■ WHAT TO WORK ON: The definition at the start of the reflection on storms below names several weather conditions. List every one of them.

■ EXCERPT:
Storm: a violent weather condition of strong winds, rain, hail, thunder, lightning, blowing sand, snow, etc.
I don’t know about you but I would not like to get stuck in a storm, I would rather be home snug under a duvet with a good book and some hot chocolate.
So let’s look at the word storm metaphorically: I would think it to be difficulties in life… hardships etc
Every one of us at some point or other face difficulties, financial, emotional, physical, spiritual whatever the difficulties, we need to put our trust in Jesus to calm the storm. Many of us will choose to run away from it to find shelter where the storm cannot reach us, the thing is we cannot keep running, why not go headstrong into the storm, knowing that you will be ok because Jesus is with you, and will calm your storm.
Matthew 8:23 – 27(the message): Then he got into the boat his disciples with him. The next thing they knew they were in a severe storm. Waves were crashing into the boat and He was sound asleep! They roused Him, pleading, “Master please save us! We’re going down!” Jesus reprimanded them. “Why are you such cowards, such faint hearts?” Then he stood up told the wind to be silent, the sea to quiet down: “Silence!” The sea became smooth as glass. The men rubbed their eyes, astonished. “What’s going on here? Wind and sea come to heal at His command.
I know there are a lot of us that struggle with faith, and find it hard to believe in something we cannot see. The verse above is very powerful; I mean Jesus literally calmed the storm. Even though Jesus had performed many miracles, his disciples still were “Faithless”, and when he calmed the storm they were “dumbfounded.”
Let’s take a look at more scriptures on the topic of calming the storm:
Luke 8:22 – 25(The Message): One day he and his disciples got in a boat. “Let’s cross the lake,” he said. And off they went. It was smooth sailing and he fell asleep. A terrific storm came up suddenly on the lake. Water poured in and they were about to capsize. They woke Jesus: Master, Master we are going to drown!” Getting to his feet he told the wind. “Silence!” and the waves “Quiet down!” They did I,t the lake became smooth as glass. Then he said to his disciples, “WHY CANT YOU TRUST ME?” They were in absolute awe, staggered and stammering. Who is this anyway? He calls out to the wind and the sea, and they DO WHAT HE TELLS THEM!”
The way I see it the bible has been around for MANY, MANY years, my view on it is that it is probably the world’s number 1 best seller, why else would this book still be on the shelves of so many bookstores?? So what does this tell me?? That there MUST be truth to this book so why not use it in our everyday lives, I found an acronym the other day for the life of me I cannot remember where I found it possibly on one of the blogs I follow or perhaps on the ever so resourceful Google.

■ SUPPLIED RECORDS:
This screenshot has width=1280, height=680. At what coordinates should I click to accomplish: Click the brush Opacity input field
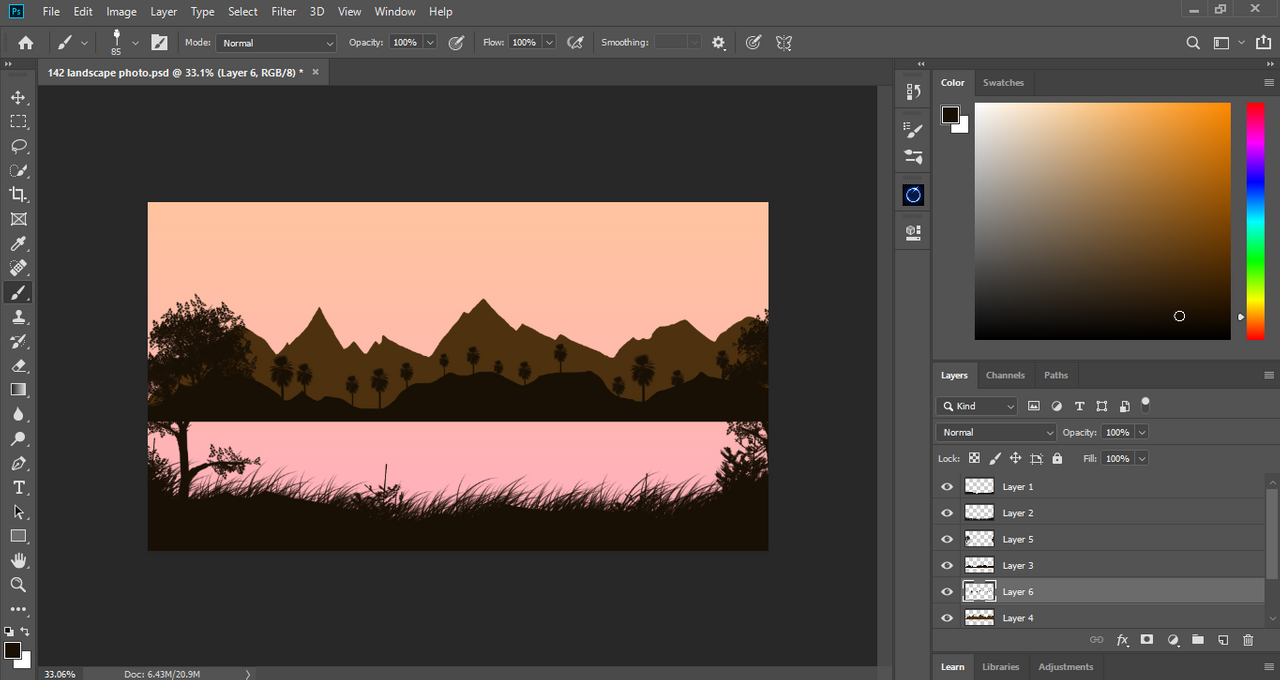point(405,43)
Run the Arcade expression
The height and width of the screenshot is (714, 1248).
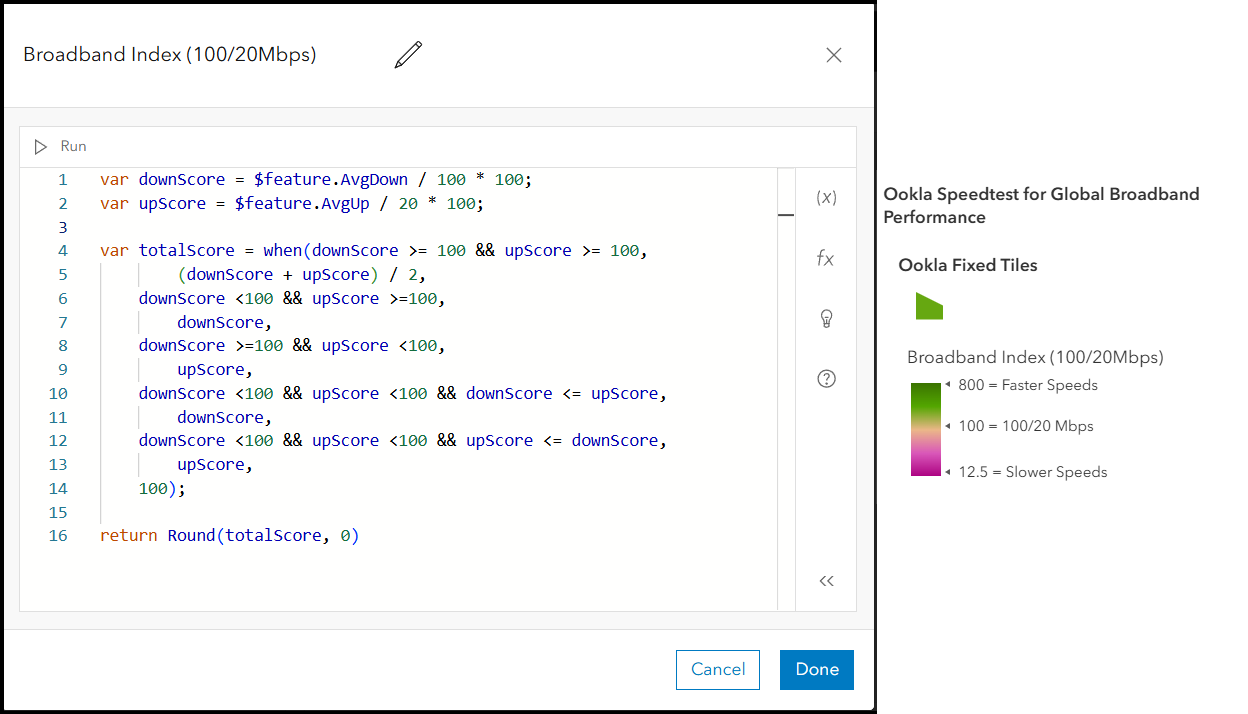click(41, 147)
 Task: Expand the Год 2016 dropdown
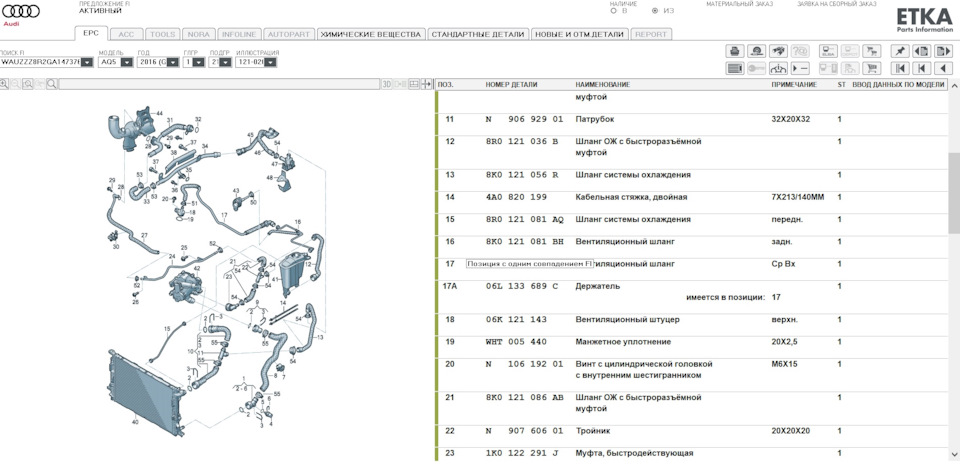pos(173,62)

■ FINAL RESULT: Strong winds, rain, hail, thunder, lightning, blowing sand, and snow.